** Opening Dataset records block **

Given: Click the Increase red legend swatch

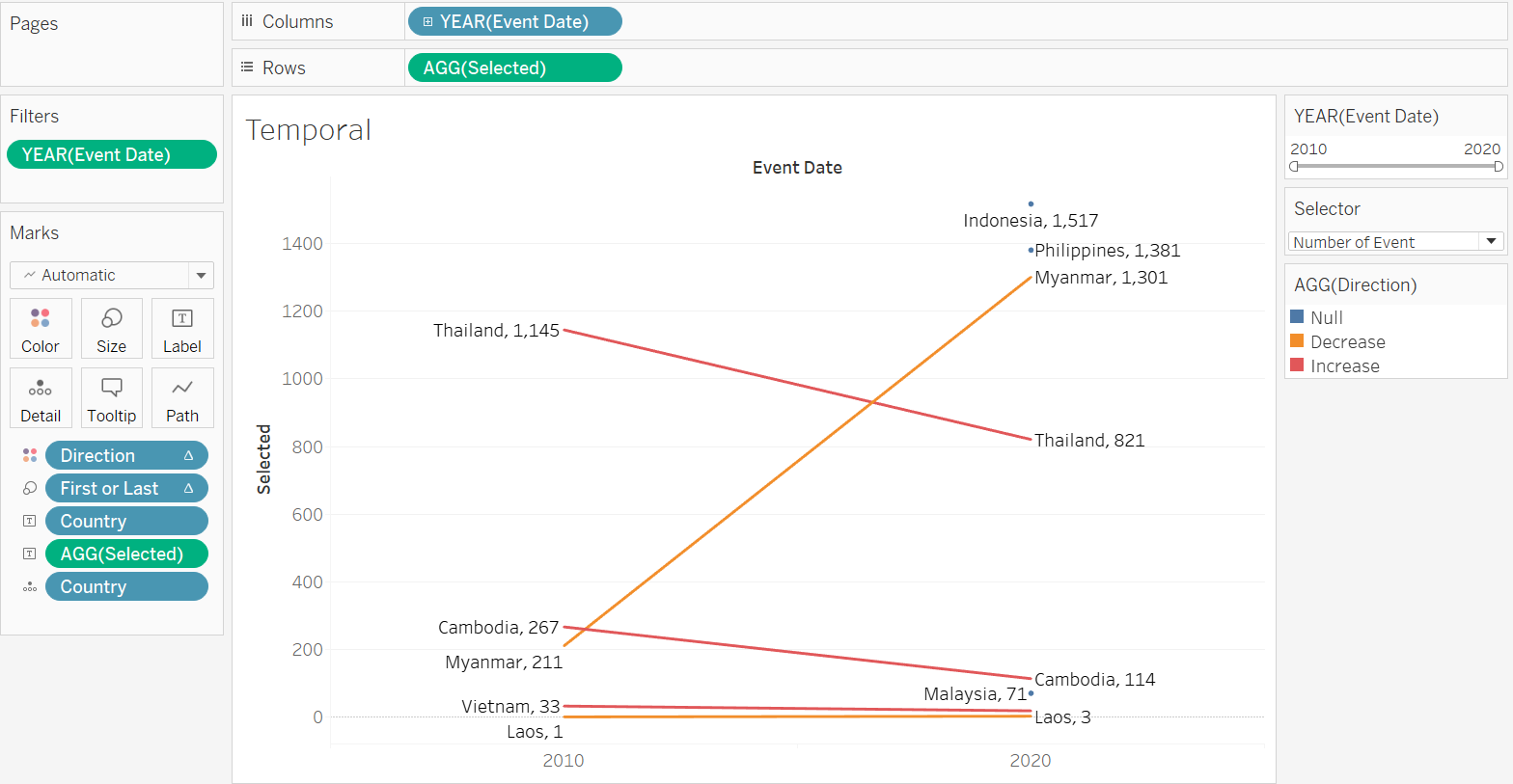Looking at the screenshot, I should pyautogui.click(x=1297, y=365).
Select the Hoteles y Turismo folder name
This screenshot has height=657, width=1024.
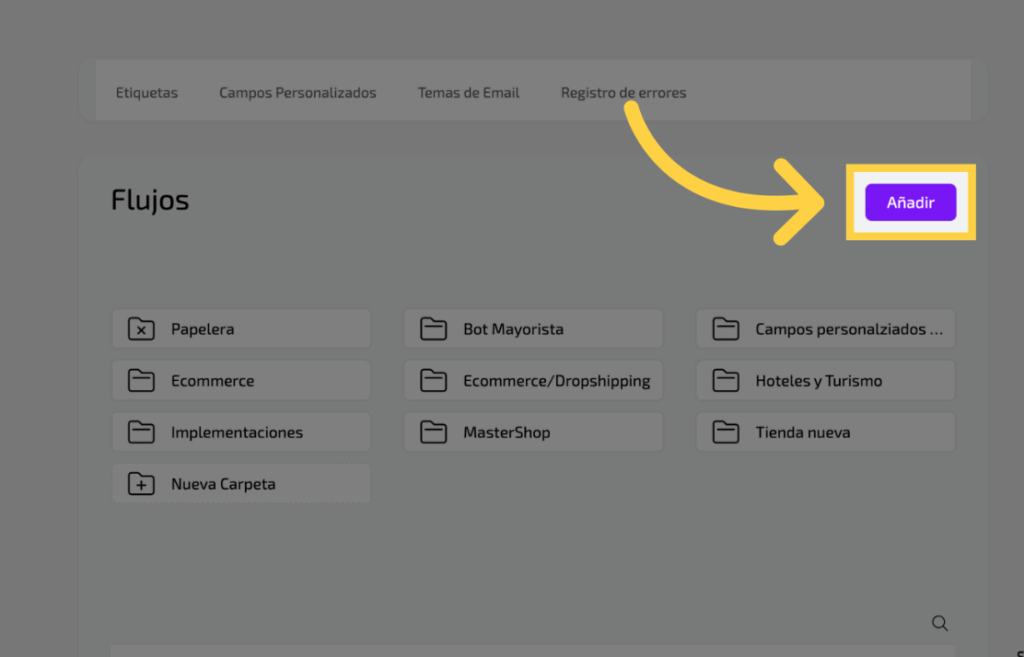coord(818,381)
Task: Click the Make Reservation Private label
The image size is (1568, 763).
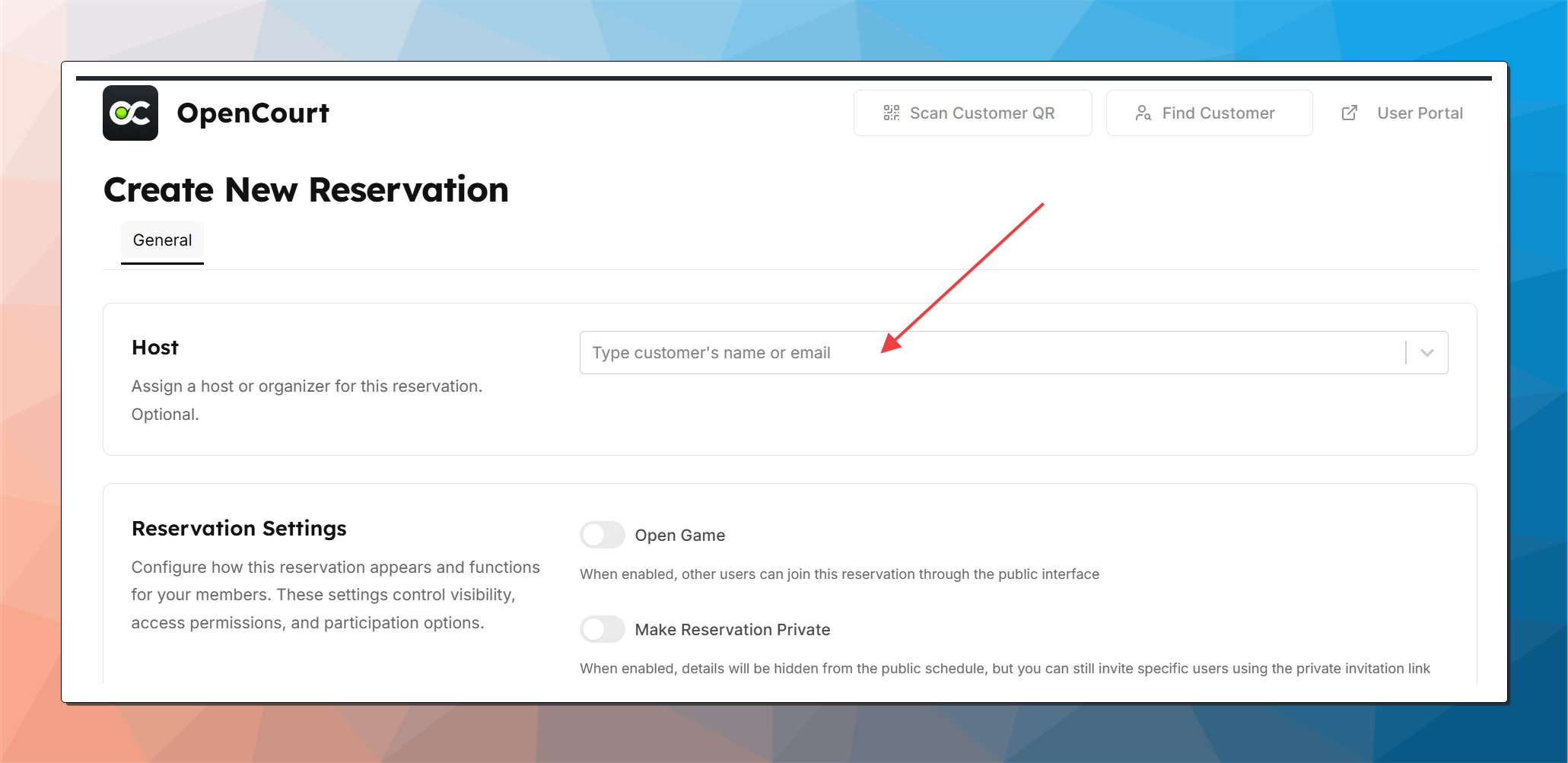Action: pos(732,630)
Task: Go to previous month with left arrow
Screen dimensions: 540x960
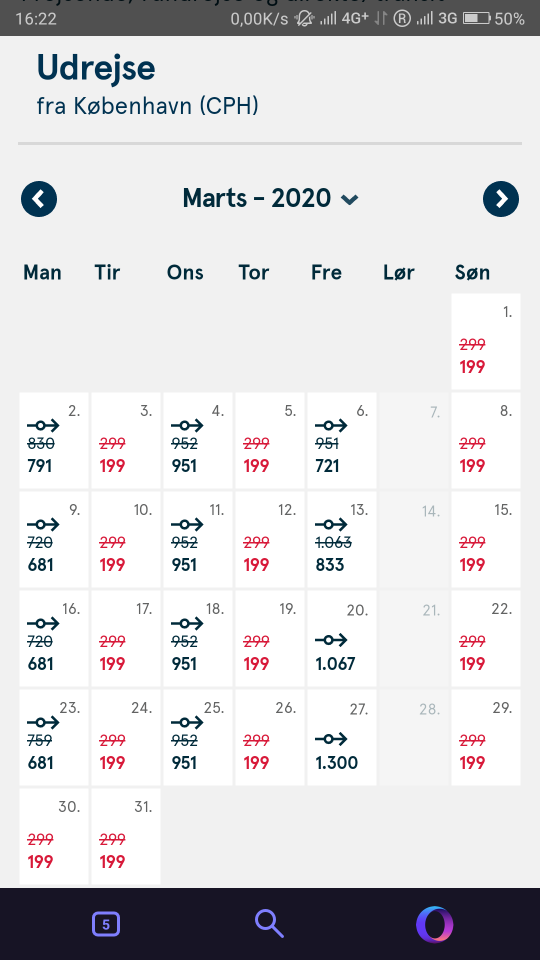Action: pyautogui.click(x=39, y=199)
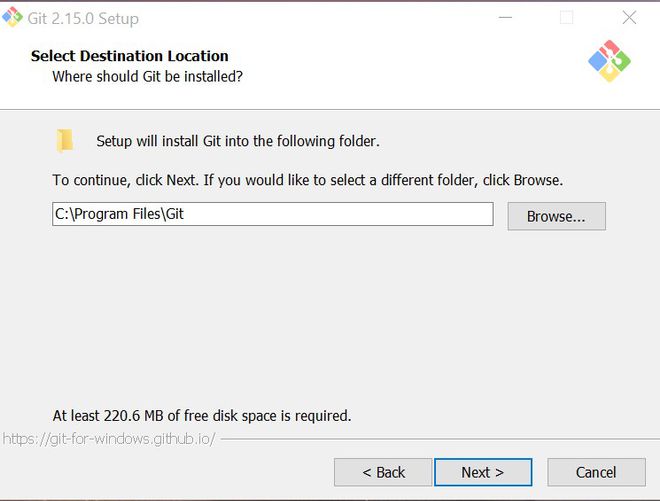This screenshot has height=501, width=660.
Task: Click the free disk space requirement text
Action: click(202, 415)
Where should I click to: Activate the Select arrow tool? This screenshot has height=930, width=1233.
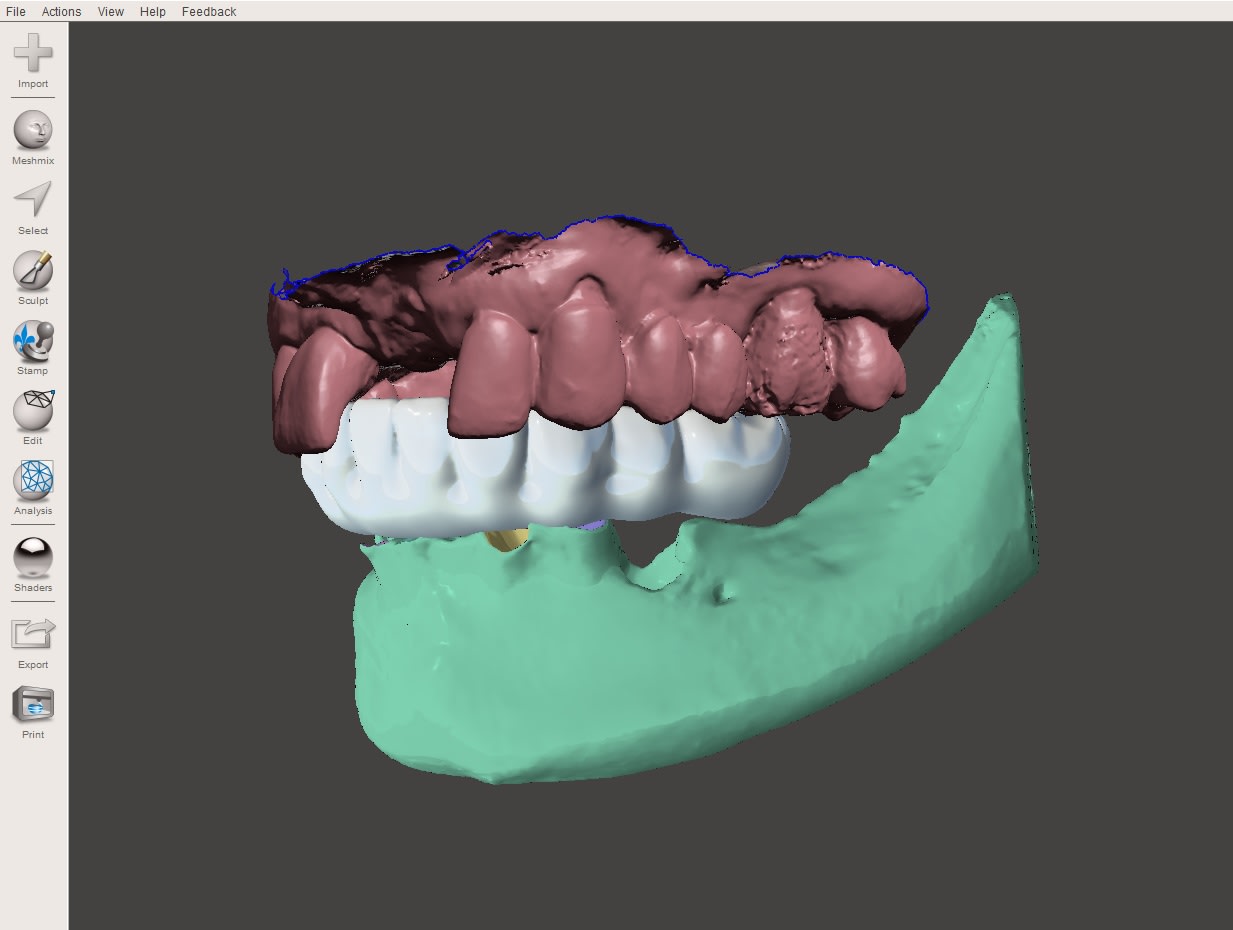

** Closing Dataset records block **

Where the line containing "Task: Go to previous month with left arrow" appears, begin writing out the lines word for word, and continue through the last line of the data, leaving out pictures.

Task: Go to previous month with left arrow
Screen dimensions: 540x960
Action: pyautogui.click(x=39, y=199)
This screenshot has height=501, width=660.
Task: Click the free disk space requirement text
Action: click(202, 415)
Where should I click to: Activate the Select arrow tool? This screenshot has height=930, width=1233.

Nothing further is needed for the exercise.